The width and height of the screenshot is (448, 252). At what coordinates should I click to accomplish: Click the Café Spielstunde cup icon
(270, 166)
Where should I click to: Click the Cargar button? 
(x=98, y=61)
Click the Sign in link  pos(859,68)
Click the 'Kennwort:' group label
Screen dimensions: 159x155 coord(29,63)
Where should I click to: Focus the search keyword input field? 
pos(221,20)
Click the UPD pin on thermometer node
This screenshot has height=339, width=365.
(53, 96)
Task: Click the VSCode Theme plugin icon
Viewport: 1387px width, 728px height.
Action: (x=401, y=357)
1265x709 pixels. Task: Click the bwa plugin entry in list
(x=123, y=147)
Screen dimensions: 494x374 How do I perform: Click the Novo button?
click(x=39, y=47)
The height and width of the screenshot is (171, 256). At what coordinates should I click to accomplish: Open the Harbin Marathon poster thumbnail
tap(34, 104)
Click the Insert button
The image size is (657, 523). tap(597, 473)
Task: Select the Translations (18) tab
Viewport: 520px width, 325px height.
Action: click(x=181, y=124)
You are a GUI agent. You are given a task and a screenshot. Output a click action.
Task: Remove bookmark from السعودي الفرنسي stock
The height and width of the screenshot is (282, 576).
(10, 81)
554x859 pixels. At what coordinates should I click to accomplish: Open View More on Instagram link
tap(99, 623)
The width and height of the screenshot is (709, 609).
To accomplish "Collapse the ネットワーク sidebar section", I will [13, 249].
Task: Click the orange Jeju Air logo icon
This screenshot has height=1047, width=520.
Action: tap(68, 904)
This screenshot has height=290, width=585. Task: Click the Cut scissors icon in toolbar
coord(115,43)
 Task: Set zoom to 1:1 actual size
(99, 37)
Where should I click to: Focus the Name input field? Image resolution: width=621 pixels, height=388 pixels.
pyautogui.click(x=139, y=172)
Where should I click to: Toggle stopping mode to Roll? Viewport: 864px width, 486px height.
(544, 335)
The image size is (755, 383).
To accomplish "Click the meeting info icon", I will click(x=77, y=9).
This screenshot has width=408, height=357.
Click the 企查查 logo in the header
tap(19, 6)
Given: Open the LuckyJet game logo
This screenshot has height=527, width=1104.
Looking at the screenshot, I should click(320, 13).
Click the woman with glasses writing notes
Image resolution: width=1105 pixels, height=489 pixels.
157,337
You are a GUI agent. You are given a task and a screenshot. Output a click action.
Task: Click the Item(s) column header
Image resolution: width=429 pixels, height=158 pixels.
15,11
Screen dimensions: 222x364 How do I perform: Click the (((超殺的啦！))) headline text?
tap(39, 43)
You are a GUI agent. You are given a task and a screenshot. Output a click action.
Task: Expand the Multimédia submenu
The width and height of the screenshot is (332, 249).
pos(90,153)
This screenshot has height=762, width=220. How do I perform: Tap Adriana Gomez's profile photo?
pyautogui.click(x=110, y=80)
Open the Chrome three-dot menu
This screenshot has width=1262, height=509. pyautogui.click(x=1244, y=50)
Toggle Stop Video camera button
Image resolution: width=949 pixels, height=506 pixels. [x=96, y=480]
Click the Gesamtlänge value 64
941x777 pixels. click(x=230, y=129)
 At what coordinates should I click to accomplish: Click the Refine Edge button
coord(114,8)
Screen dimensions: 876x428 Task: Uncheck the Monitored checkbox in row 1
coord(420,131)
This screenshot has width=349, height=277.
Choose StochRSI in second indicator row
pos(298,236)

Assigned task - With no word changed, write the entries out once more.

Response for this exercise -
The width and height of the screenshot is (448, 252). At what coordinates should I click to accomplish: Click the Café Spielstunde cup icon
(270, 166)
Where should I click to: Click the Cargar button? 
(x=98, y=61)
Click the Sign in link  pos(859,68)
Click the 'Kennwort:' group label
Screen dimensions: 159x155 coord(29,63)
Where should I click to: Focus the search keyword input field? 
pos(221,20)
Click the UPD pin on thermometer node
This screenshot has height=339, width=365.
(53, 96)
Task: Click the VSCode Theme plugin icon
Viewport: 1387px width, 728px height.
Action: (x=401, y=357)
1265x709 pixels. Task: Click the bwa plugin entry in list
(x=123, y=147)
Screen dimensions: 494x374 How do I perform: Click the Novo button?
click(x=39, y=47)
The height and width of the screenshot is (171, 256). At what coordinates should I click to accomplish: Open the Harbin Marathon poster thumbnail
tap(34, 104)
Click the Insert button
The image size is (657, 523). tap(597, 473)
Task: Select the Translations (18) tab
Viewport: 520px width, 325px height.
Action: click(x=181, y=124)
You are a GUI agent. You are given a task and a screenshot. Output a click action.
Task: Remove bookmark from السعودي الفرنسي stock
The height and width of the screenshot is (282, 576).
(10, 81)
554x859 pixels. At what coordinates should I click to accomplish: Open View More on Instagram link
tap(99, 623)
The width and height of the screenshot is (709, 609).
To accomplish "Collapse the ネットワーク sidebar section", I will [13, 249].
Task: Click the orange Jeju Air logo icon
This screenshot has height=1047, width=520.
Action: tap(68, 904)
This screenshot has height=290, width=585. Task: Click the Cut scissors icon in toolbar
coord(115,43)
 Task: Set zoom to 1:1 actual size
(99, 37)
Where should I click to: Focus the Name input field? Image resolution: width=621 pixels, height=388 pixels.
pyautogui.click(x=139, y=172)
Where should I click to: Toggle stopping mode to Roll? Viewport: 864px width, 486px height.
(544, 335)
The image size is (755, 383).
To accomplish "Click the meeting info icon", I will click(x=77, y=9).
This screenshot has width=408, height=357.
Click the 企查查 logo in the header
tap(19, 6)
Given: Open the LuckyJet game logo
This screenshot has height=527, width=1104.
Looking at the screenshot, I should click(320, 13).
Click the woman with glasses writing notes
Image resolution: width=1105 pixels, height=489 pixels.
157,337
You are a GUI agent. You are given a task and a screenshot. Output a click action.
Task: Click the Item(s) column header
Image resolution: width=429 pixels, height=158 pixels.
15,11
Screen dimensions: 222x364 How do I perform: Click the (((超殺的啦！))) headline text?
tap(39, 43)
You are a GUI agent. You are given a task and a screenshot. Output a click action.
Task: Expand the Multimédia submenu
The width and height of the screenshot is (332, 249).
pos(90,153)
This screenshot has height=762, width=220. How do I perform: Tap Adriana Gomez's profile photo?
pyautogui.click(x=110, y=80)
Open the Chrome three-dot menu
This screenshot has width=1262, height=509. pyautogui.click(x=1244, y=50)
Toggle Stop Video camera button
Image resolution: width=949 pixels, height=506 pixels. [x=96, y=480]
Click the Gesamtlänge value 64
941x777 pixels. click(x=230, y=129)
 At what coordinates should I click to accomplish: Click the Refine Edge button
coord(114,8)
Screen dimensions: 876x428 Task: Uncheck the Monitored checkbox in row 1
coord(420,131)
This screenshot has width=349, height=277.
Choose StochRSI in second indicator row
pos(298,236)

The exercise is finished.